Finding and Fixing a 50k Goroutine Leak That Nearly Killed Production
4 months ago
- #goroutine-leak
- #production-incident
- #debugging
- A production API service experienced a severe goroutine leak, growing from 1,200 to 50,847 goroutines over six weeks, causing memory usage to spike to 47GB and response times to 32 seconds.
- The leak originated in a WebSocket notification system due to three critical bugs: not calling cancel() on context, not stopping tickers, and not closing channels.
- Uber's LeakProf tool was instrumental in identifying the leak, revealing that goroutines for dead WebSocket connections were not being cleaned up.

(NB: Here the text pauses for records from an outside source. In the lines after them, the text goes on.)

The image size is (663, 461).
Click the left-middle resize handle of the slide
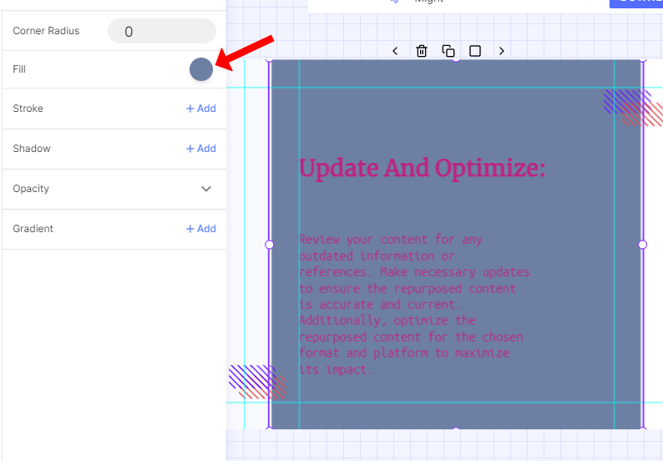coord(269,245)
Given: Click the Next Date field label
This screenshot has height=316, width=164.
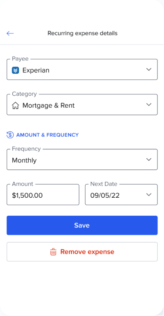Looking at the screenshot, I should pos(104,184).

- The fix involved proper cleanup of resources: calling cancel() on context, stopping tickers, closing channels, and implementing a connection monitor to detect and clean up dead connections.
- Recovery was gradual, with emergency measures to stop the bleeding, cleanup scripts to remove existing leaks, and new monitoring to prevent future occurrences.
- New monitoring and alerting were added, including Prometheus metrics for goroutine count, WebSocket subscriptions, and active connections.
- Enhanced testing strategies were implemented, including leak detection tests, load testing for leaks, and benchmarks with goroutine tracking.
- Key lessons learned include the importance of exit strategies for goroutines, proper resource cleanup, monitoring goroutine counts, and testing for leaks.
- The cost of the bug included degraded performance, customer complaints, engineering hours, extra AWS costs, and reputation damage.
- Prevention measures now include pre-commit hooks to catch missing ticker.Stop() calls and the use of goleak in tests.